If you are a programmer, you might have come into touch with SQL in one way or another at some point in time.
Especially if you're a Data Scientist / Analyst, you probably had contact with it, but then you probably decided to use much cooler and fancier ways to sort data using pandas or tidyverse.
However, with huge datasets being collected and churned out every day, as long as the data is in an SQL compliant database, SQL is still the quickest way to help you investigate, sort and aggregate in order to get a thorough understanding of your data.

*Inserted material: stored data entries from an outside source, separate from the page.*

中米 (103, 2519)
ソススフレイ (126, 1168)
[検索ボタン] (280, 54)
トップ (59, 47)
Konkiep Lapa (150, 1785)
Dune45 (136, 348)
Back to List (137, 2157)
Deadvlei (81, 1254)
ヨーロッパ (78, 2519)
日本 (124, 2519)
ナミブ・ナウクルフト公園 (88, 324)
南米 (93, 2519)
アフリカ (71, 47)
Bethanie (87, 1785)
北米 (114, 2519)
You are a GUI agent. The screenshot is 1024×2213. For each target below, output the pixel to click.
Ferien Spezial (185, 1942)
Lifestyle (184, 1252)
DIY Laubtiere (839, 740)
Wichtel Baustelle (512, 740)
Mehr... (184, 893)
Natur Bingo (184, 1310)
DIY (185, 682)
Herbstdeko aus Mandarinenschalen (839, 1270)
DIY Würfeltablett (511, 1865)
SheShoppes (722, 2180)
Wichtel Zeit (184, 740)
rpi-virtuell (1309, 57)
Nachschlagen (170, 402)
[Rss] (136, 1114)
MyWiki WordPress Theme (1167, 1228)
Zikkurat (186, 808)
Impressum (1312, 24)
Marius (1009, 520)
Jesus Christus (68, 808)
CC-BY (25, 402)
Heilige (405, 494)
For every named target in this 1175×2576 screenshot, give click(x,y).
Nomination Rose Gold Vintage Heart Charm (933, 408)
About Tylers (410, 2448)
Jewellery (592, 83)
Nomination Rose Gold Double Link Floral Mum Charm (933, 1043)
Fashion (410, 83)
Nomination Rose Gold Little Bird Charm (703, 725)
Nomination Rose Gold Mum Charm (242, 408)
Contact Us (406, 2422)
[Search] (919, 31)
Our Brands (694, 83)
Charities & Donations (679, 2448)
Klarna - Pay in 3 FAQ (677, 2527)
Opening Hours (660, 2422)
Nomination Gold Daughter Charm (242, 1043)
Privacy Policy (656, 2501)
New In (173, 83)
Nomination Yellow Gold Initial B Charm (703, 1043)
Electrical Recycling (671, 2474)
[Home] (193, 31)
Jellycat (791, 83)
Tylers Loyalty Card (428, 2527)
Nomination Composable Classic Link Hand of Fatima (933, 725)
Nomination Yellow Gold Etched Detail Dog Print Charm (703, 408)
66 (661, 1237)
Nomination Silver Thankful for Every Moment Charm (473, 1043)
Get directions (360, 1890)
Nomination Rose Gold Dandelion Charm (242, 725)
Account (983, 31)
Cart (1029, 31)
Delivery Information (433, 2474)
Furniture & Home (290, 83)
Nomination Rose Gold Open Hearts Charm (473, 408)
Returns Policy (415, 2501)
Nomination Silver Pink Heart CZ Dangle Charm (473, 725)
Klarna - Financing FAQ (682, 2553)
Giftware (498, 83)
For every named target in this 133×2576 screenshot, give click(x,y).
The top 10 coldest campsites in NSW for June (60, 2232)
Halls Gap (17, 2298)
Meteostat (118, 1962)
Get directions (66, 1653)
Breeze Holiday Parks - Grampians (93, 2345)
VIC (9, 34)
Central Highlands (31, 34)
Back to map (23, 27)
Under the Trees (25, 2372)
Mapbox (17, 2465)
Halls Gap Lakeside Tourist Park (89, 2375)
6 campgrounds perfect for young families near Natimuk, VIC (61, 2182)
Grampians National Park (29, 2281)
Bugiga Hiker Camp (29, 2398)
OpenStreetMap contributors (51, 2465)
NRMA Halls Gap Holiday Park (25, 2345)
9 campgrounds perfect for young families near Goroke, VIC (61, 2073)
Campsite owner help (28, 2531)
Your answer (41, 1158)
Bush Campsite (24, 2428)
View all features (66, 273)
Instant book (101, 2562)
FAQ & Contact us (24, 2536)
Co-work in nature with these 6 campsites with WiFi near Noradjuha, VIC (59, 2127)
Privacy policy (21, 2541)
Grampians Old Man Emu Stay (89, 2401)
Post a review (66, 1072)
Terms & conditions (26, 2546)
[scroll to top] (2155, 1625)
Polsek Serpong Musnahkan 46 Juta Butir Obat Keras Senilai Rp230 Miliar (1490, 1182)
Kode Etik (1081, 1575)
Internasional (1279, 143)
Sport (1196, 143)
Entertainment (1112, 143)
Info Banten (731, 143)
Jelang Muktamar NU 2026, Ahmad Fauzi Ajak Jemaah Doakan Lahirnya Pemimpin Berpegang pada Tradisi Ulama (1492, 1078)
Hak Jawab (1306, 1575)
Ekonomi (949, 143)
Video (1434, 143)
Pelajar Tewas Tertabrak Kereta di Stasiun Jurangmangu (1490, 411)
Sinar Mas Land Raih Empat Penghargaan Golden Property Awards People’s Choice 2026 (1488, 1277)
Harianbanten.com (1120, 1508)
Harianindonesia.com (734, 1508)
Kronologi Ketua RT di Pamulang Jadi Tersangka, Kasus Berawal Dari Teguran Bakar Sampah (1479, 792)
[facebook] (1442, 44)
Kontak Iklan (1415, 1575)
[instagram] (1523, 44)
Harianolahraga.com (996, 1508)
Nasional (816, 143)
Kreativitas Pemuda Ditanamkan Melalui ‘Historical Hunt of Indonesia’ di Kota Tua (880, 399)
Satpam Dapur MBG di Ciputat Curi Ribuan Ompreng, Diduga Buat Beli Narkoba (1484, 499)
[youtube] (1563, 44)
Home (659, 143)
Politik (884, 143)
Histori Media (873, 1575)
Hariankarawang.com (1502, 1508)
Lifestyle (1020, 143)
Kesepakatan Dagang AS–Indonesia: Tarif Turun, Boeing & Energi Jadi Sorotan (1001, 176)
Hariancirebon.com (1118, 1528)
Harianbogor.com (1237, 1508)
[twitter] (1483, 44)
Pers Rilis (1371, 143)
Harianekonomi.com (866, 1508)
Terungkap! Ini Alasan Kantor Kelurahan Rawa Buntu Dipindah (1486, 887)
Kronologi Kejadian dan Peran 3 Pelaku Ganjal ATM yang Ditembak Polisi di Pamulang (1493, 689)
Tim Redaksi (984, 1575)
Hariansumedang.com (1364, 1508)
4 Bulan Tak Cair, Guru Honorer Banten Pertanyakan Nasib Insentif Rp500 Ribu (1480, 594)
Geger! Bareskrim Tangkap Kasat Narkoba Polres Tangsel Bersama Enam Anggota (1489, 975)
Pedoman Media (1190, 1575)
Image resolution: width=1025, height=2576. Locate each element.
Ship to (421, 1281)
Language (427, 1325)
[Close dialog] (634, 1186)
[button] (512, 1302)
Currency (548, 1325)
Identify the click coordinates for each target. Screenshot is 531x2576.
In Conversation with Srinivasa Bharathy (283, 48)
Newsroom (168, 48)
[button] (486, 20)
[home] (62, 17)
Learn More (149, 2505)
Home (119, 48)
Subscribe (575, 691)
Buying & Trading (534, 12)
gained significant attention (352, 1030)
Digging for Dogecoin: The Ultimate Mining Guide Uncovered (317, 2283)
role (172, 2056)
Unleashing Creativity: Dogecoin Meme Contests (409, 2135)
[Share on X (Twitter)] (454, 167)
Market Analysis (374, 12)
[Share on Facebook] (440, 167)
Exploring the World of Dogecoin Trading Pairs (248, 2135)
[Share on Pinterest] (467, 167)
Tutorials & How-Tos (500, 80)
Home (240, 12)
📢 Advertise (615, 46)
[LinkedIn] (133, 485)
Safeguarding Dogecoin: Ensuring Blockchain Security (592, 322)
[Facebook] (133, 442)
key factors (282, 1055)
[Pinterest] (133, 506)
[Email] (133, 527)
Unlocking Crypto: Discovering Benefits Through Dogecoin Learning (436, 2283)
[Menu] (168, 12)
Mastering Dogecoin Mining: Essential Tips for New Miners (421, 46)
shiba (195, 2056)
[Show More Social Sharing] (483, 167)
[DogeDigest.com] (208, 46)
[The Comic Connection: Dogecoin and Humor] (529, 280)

By slicing and dicing with SQL, you will be able to identify patterns that are worth looking at further, which can often lead to a redefinition of the research population and to variables that are considerably smaller than the initial set.
Therefore, rather than converting large datasets to R or Python readable arrays/lists, the first step of analytics should be to use SQL to gain insights from your data.
1. Use WITH statements for better readability
Code readability is very critical. Readable code can be easily understood, without taking too much effort to understand what the programmer is trying to do.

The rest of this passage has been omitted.